29        Une fois que le ministre, par l’entremise de son Ministère, a défini des lignes directrices stratégiques, il doit, pour délivrer un permis, concentrer son attention sur le requérant et acquérir la conviction que ces lignes directrices peuvent être appliquées équitablement à ce dernier. Dans la mesure où le ministre élabore la politique dans l’exercice des pouvoirs généraux que lui confère la Loi sur les pêches et dans la mesure où il n’applique pas cette politique aveuglément dans l’exercice de son pouvoir discrétionnaire de délivrer un permis particulier, la mesure consistant à délivrer le permis, bien que de nature administrative et par ailleurs susceptible de contrôle judiciaire, ne peut être contestée en vertu des règles générales applicables aux mesures administratives pour ce qui touche à son élément stratégique, c’est‑à‑dire la mise en œuvre de la politique en matière de quotas par le ministre. Les cours de révision saisies de la contestation d’une mesure administrative, soit la délivrance d’un permis, dont un élément est une mesure législative, soit l’élaboration d’une politique en matière de quotas, devraient prendre soin de ne pas appliquer à l’élément législatif la norme de contrôle applicable aux fonctions administratives. La distinction est peut‑être ténue, mais chaque fois qu’une personne conteste indirectement une politique en matière de quotas en contestant directement la délivrance d’un permis, les tribunaux devraient isoler la contestation indirecte et l’assujettir aux normes applicables au contrôle d’une mesure législative qui ont été définies dans l’arrêt Maple Lodge Farms.

[...]

37        Il s’ensuit que les tribunaux qui sont saisis de la question de l’exercice par le ministre de ses pouvoirs et fonctions et de son pouvoir discrétionnaire relativement à l’élaboration et à la mise en œuvre d’une politique en matière de quotas de pêche devraient reconnaître l’intention exprimée par le législateur et le gouverneur en conseil de donner au ministre la plus grande marge possible de manœuvre, et y donner effet. C’est uniquement lorsque le Ministère prend des mesures, par ailleurs autorisées par la Loi sur les pêches, qui outrepassent manifestement les buts généraux autorisés par la Loi que les tribunaux devraient intervenir.

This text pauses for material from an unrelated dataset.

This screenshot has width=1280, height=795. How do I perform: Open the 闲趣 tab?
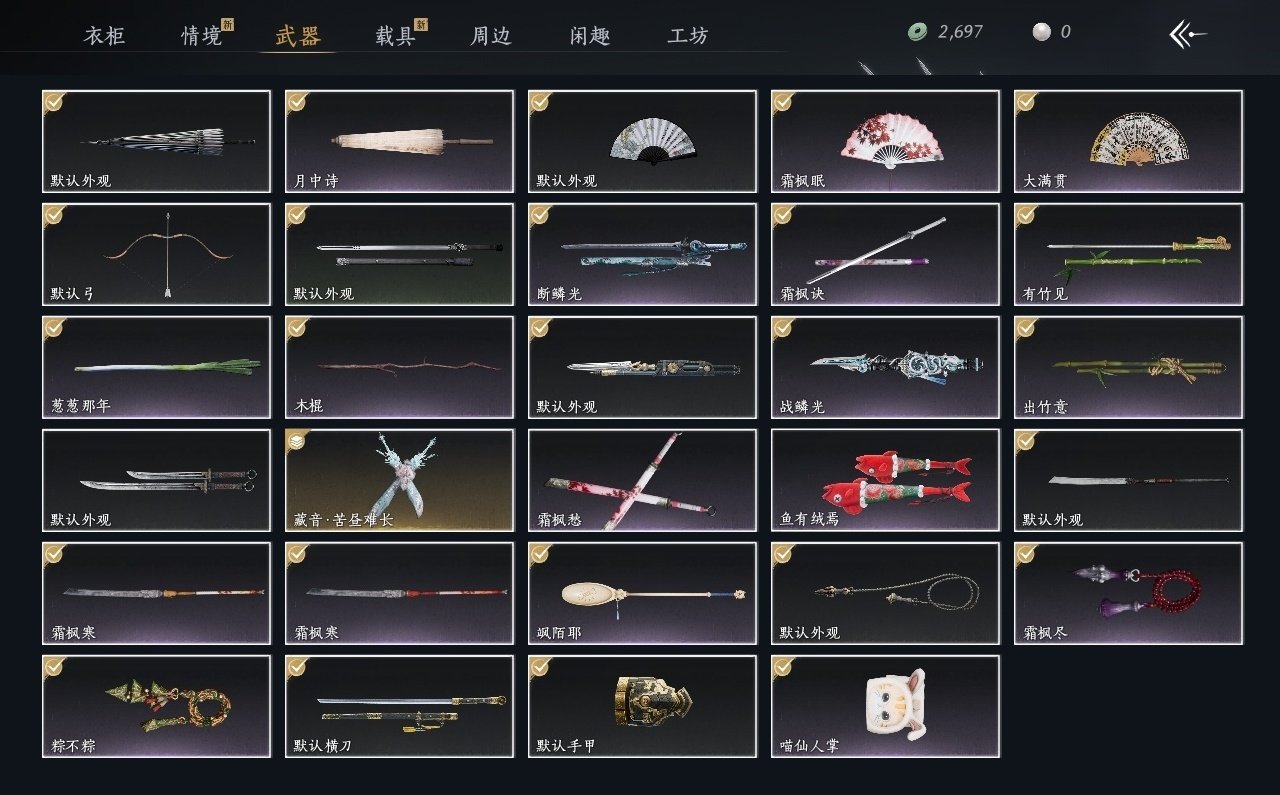(590, 36)
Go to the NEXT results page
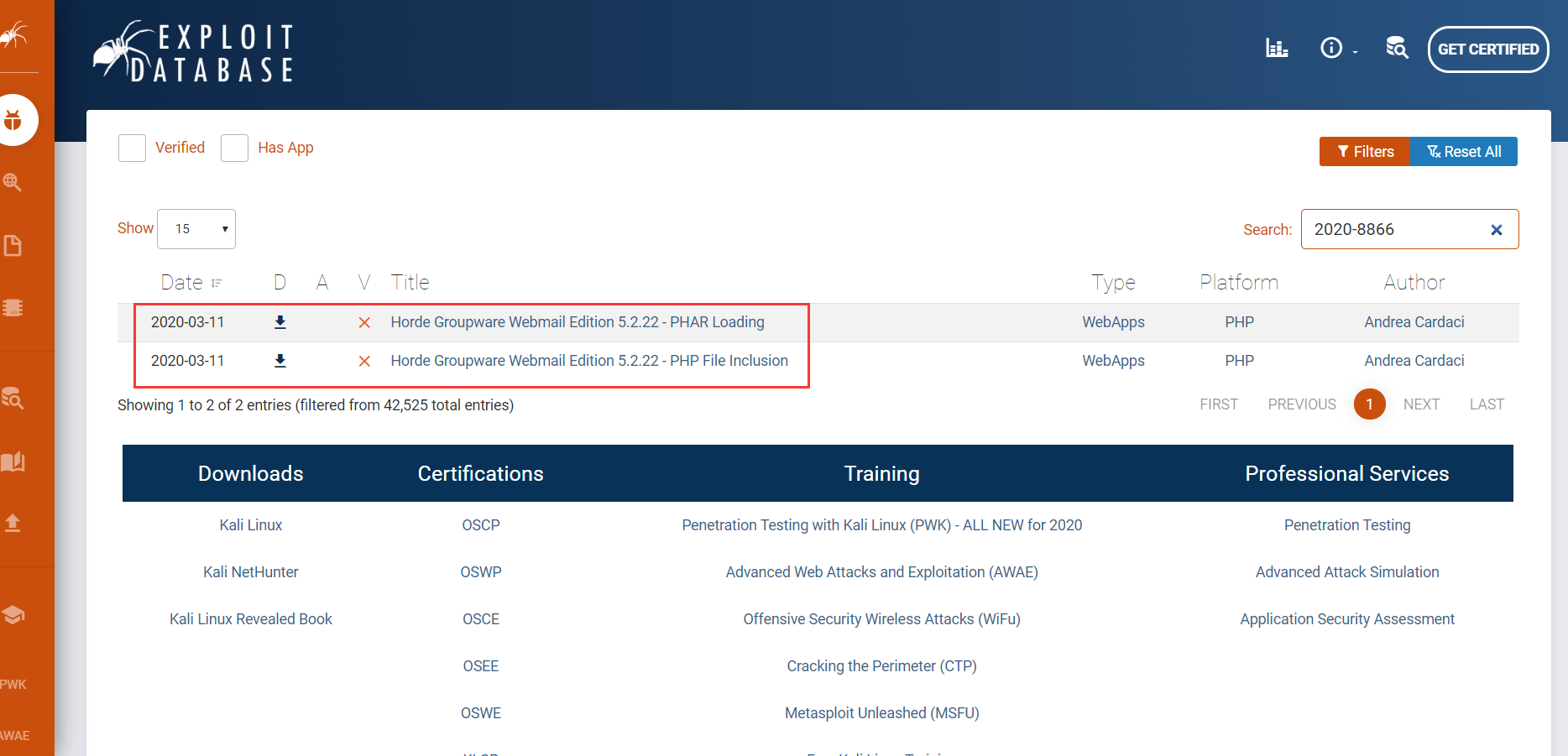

38        En supposant, aux fins de l’analyse, qu’on puisse attribuer au ministre le but poursuivi par les fonctionnaires du Ministère « la preuve ne permet pas de savoir pourquoi le ministre a approuvé la politique recommandée par ses fonctionnaires » et qu’on puisse isoler un segment d’une formule en cherchant l’objet de toute la formule, la conclusion du juge de première instance ne résiste pas à l’examen.

39        Les quotas comportent immanquablement une part d’arbitraire ou d’injustice. Certains pêcheurs peuvent gagner, d’autres peuvent perdre, certains peuvent gagner ou perdre plus que d’autres, et la plupart sinon tous se retrouveront avec moins de prises qu’avant. C’est, au mieux, de ce point de vue, et non du point de vue juridique, qu’on peut parler de discrimination dans des cas comme celui qui nous occupe. S’il s’agissait vraiment de discrimination, alors il s’agirait d’une discrimination autorisée par la loi. Le besoin de normes objectives pour réglementer une industrie qui était jusque‑là autoréglementée requiert la prise de décisions difficiles qui nuiront à certains moins qu’à d’autres. L’imposition de quotas est rarement, sinon jamais, une situation où tout le monde gagne.

40        Compte tenu de la portée étendue des objets acceptables de la Loi sur les pêches, des facteurs choisis par le ministre en l’espèce, du fait que le Ministère était à la recherche d’un consensus afin de mettre à l’essai une façon entièrement nouvelle de délivrer des permis de pêche au flétan, et des observations et recommandations faites par le commissaire Pearce dans son rapport, peut‑on valablement affirmer qu’un compromis qui recueillait l’appui de l’industrie de la pêche au flétan, qui était axé sur l’expérience de pêche personnelle des détenteurs de permis, qui permettait à de nouveaux venus d’obtenir un quota sur la base de l’expérience de pêche personnelle du détenteur de permis précédent et qui préservait le droit des détenteurs de permis mécontents de contester le quota leur ayant été attribué grâce à la formule choisie, est fondé sur des considérations inappropriées ou étrangères à l’objet de la Loi sur les pêches? Bien sûr que non.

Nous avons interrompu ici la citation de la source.